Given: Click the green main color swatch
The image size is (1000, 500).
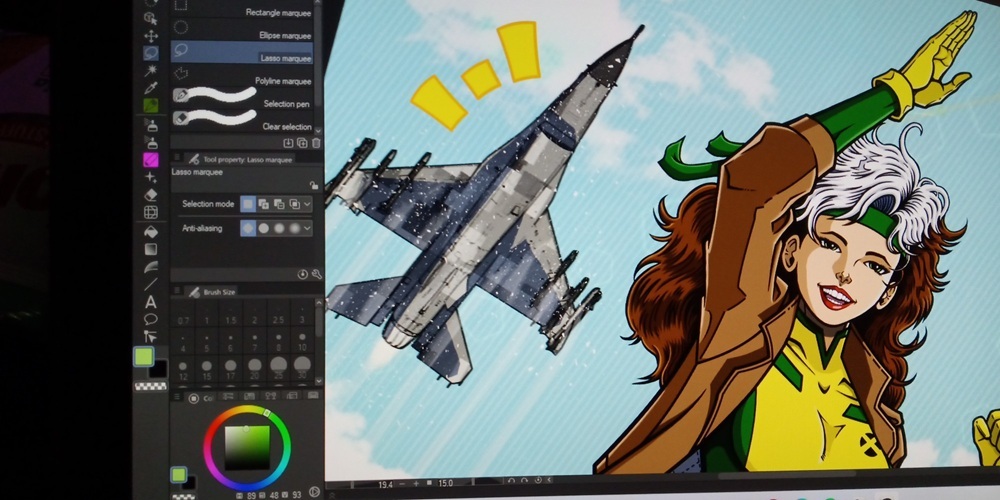Looking at the screenshot, I should coord(143,356).
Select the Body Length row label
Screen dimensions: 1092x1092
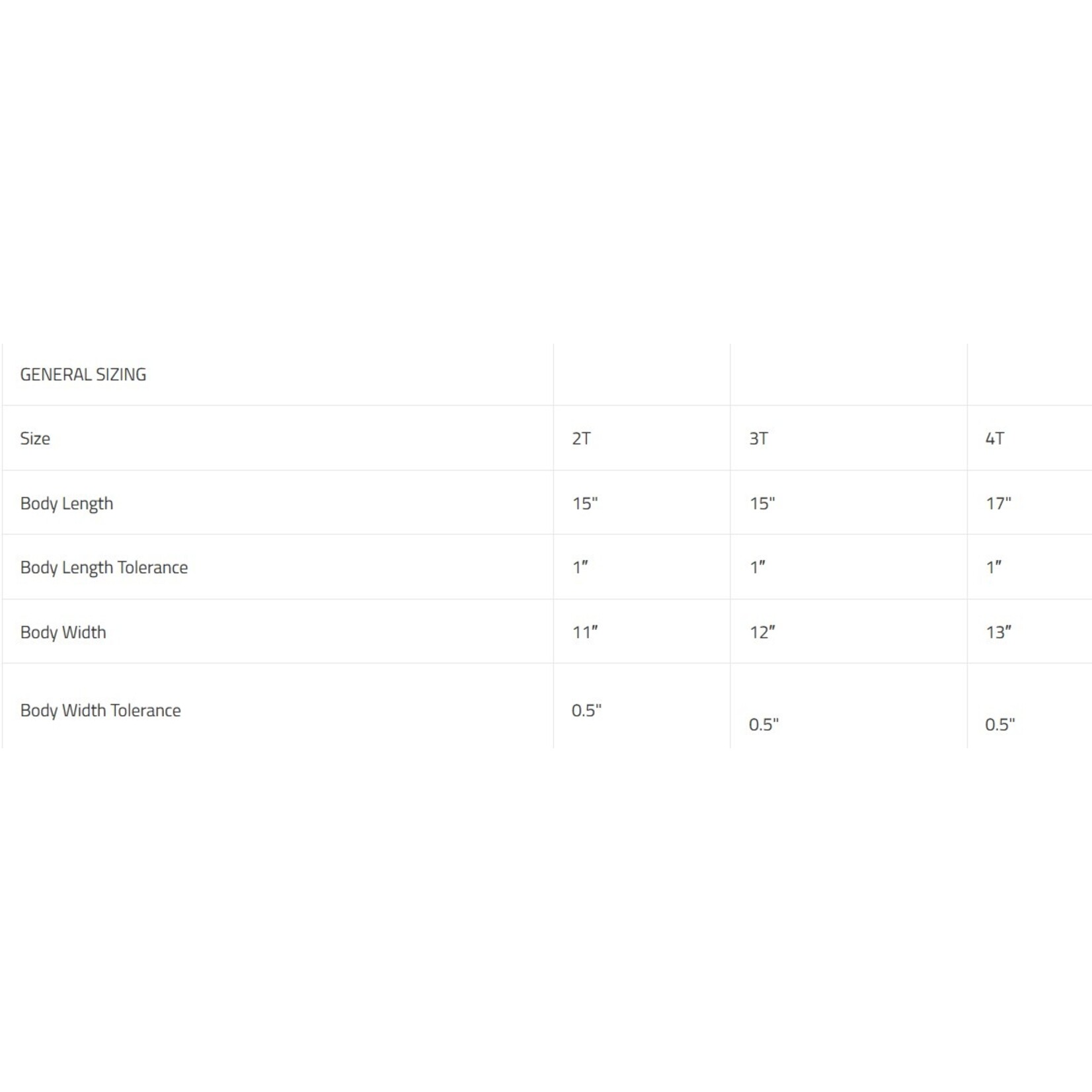[67, 504]
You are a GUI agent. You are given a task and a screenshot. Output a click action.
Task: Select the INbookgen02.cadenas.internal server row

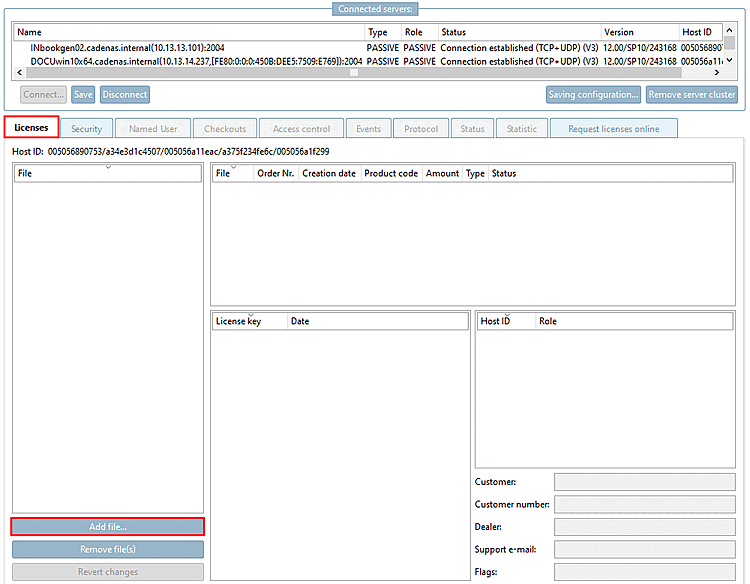click(x=368, y=48)
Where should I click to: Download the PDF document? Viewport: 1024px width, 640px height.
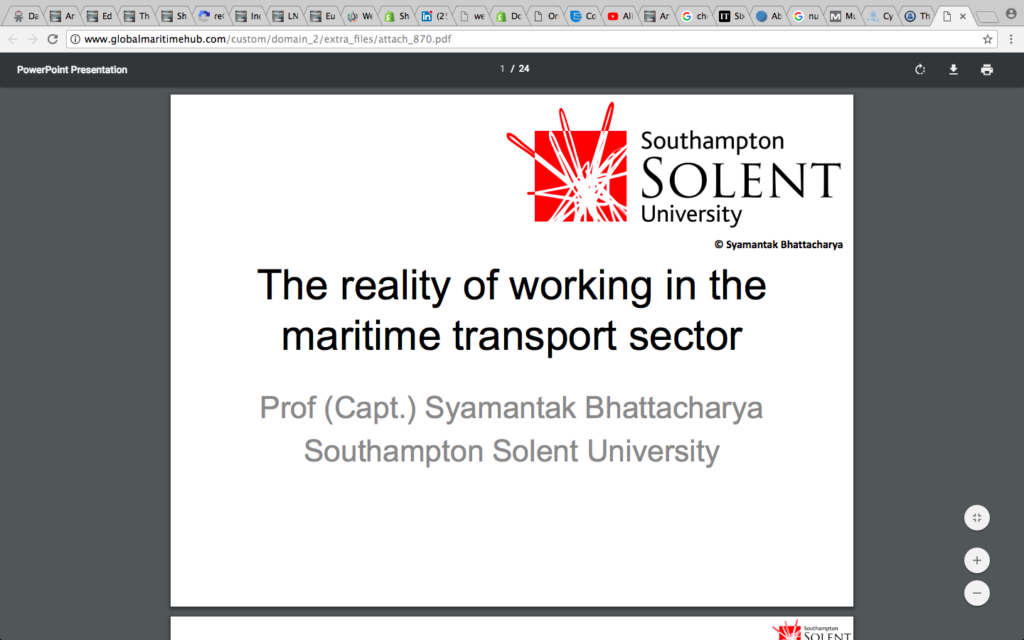click(x=953, y=69)

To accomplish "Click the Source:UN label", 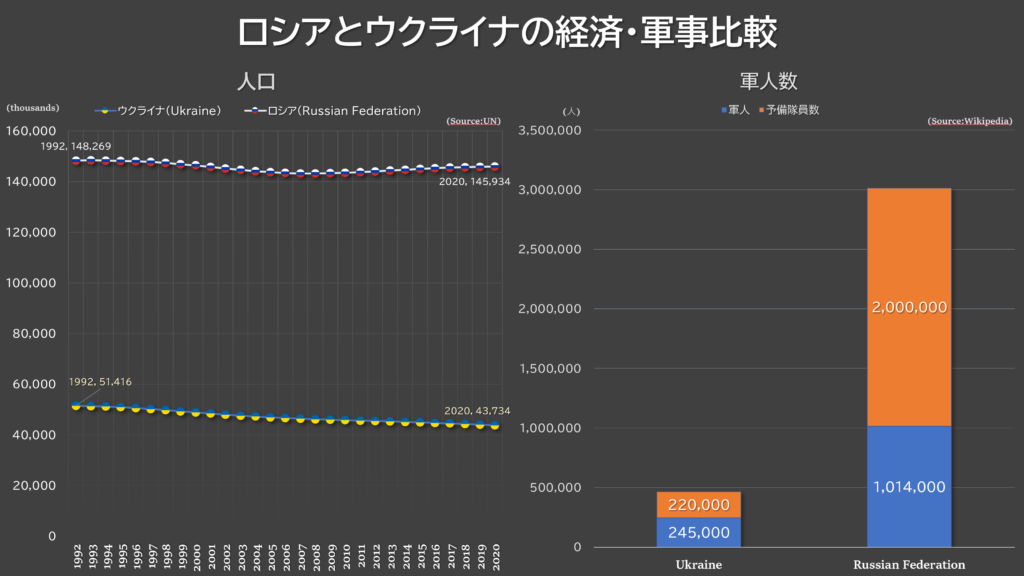I will (x=473, y=121).
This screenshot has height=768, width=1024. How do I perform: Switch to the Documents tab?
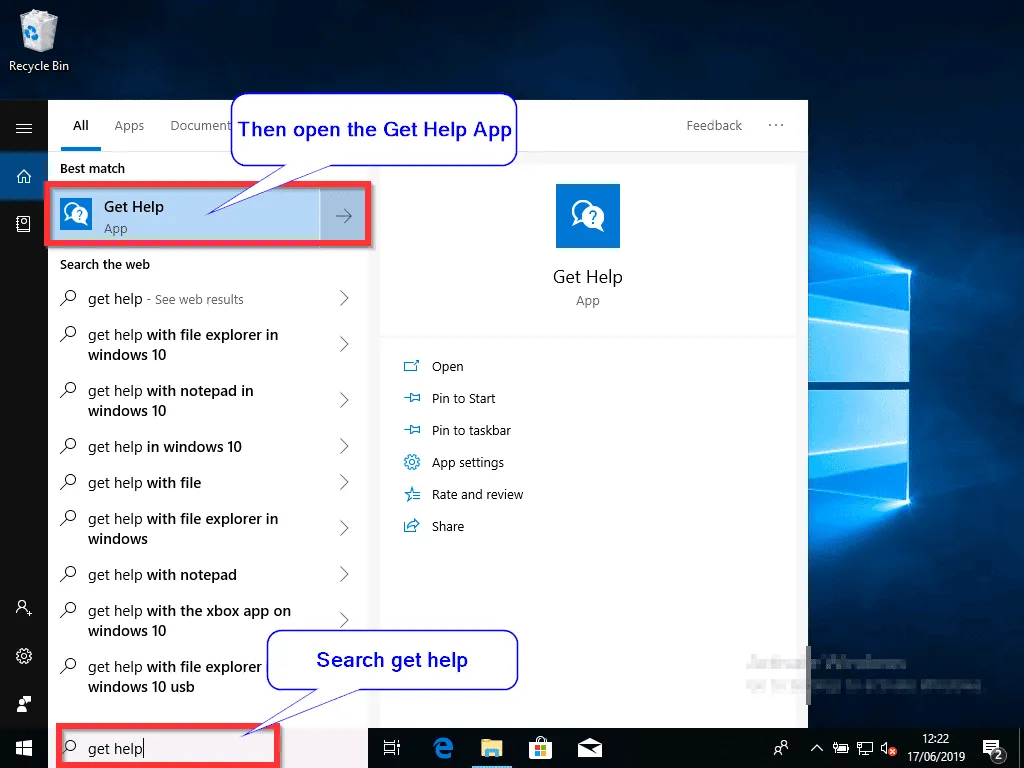click(x=199, y=126)
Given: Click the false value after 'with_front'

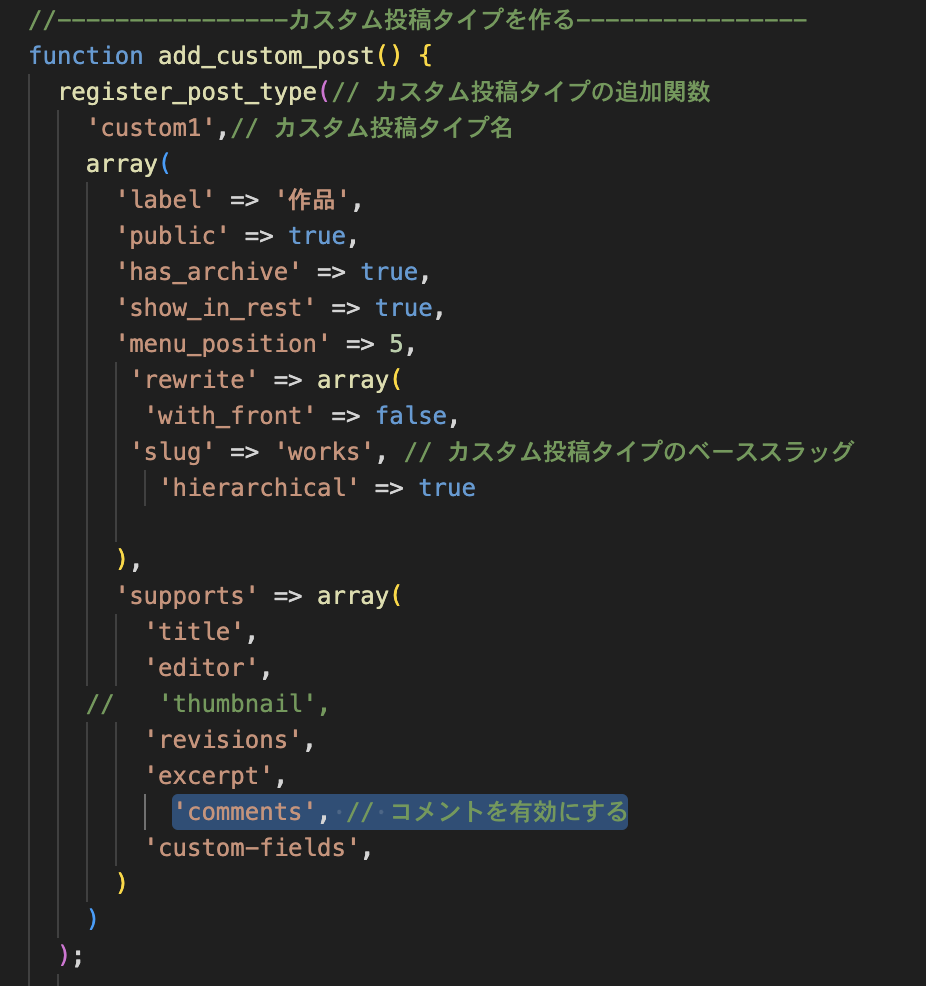Looking at the screenshot, I should point(411,416).
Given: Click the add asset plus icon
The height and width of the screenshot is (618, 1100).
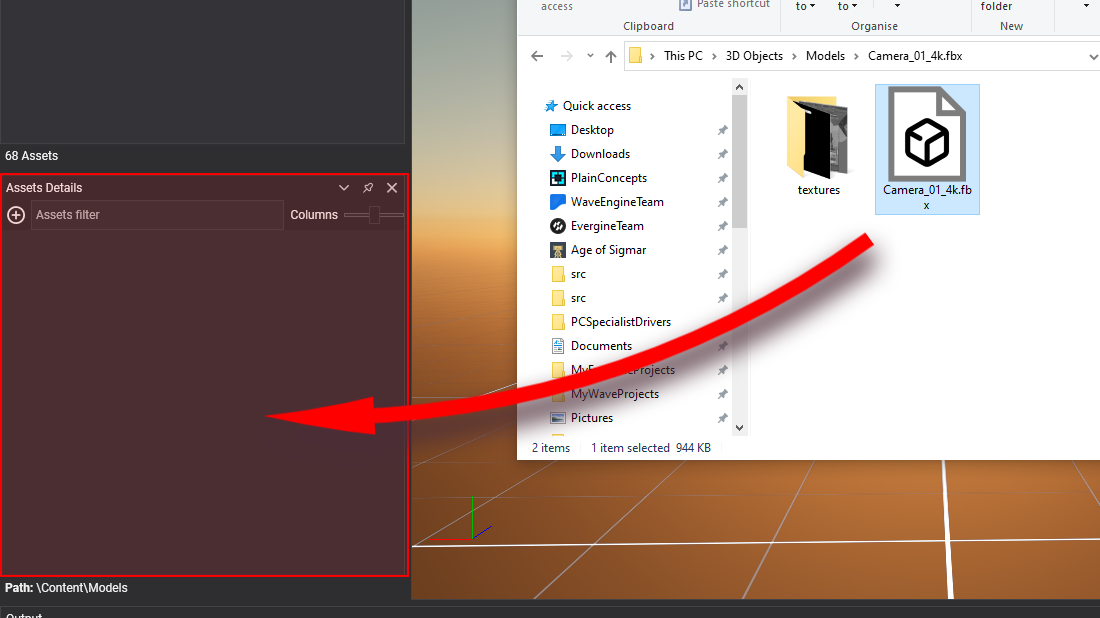Looking at the screenshot, I should 16,215.
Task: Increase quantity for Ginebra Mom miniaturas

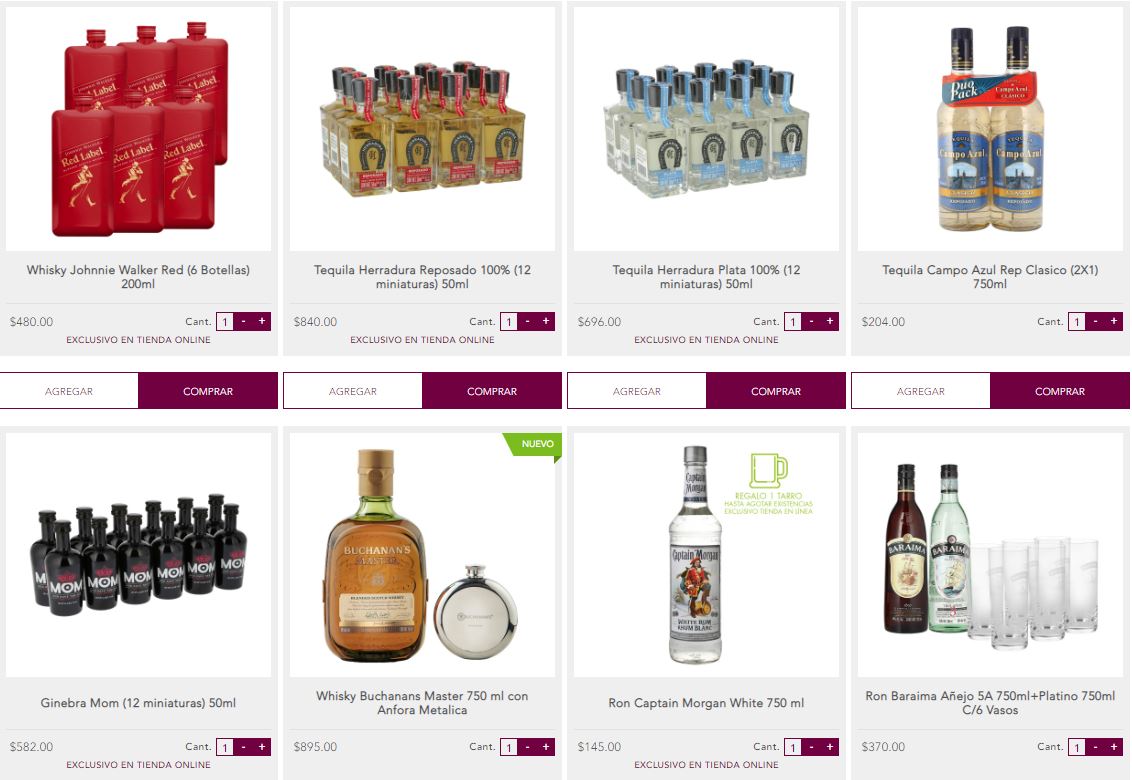Action: (261, 747)
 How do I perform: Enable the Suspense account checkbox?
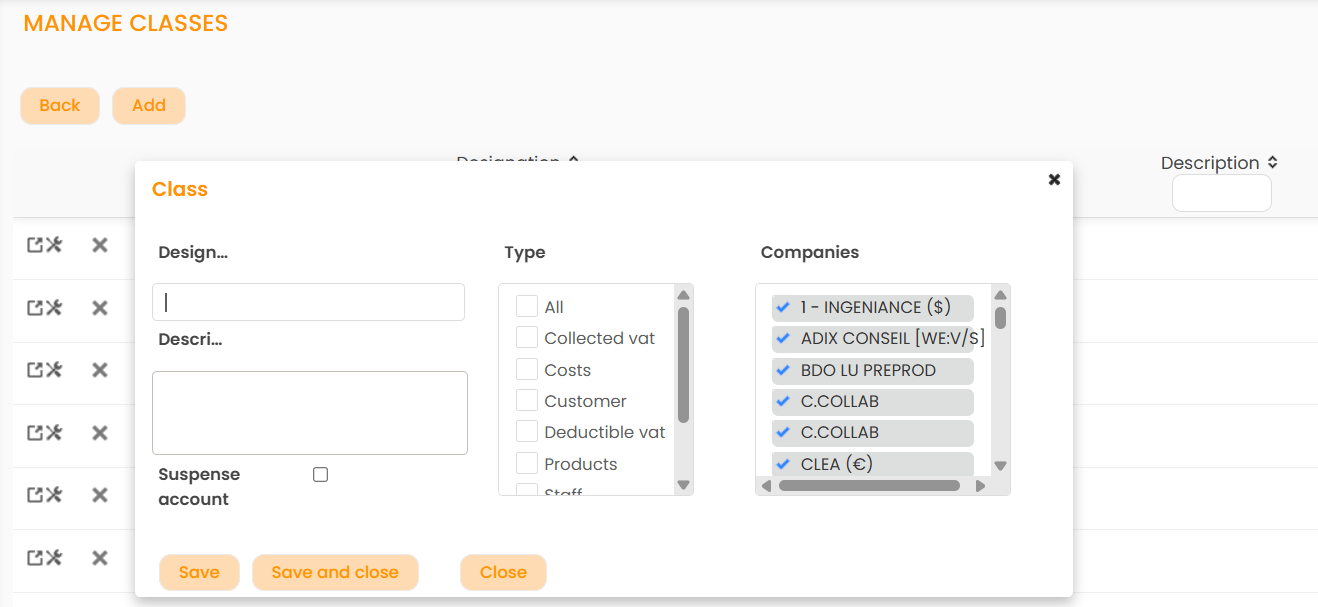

YOUR GOAL: Skip the pictures. Return exactly the lines from the one containing "Task: Increase quantity" through the end of the data above, both included, and nothing besides.

WRITTEN RESPONSE:
Task: Increase quantity for Ginebra Mom miniaturas

Action: (261, 747)
 How do I perform: Enable the Suspense account checkbox?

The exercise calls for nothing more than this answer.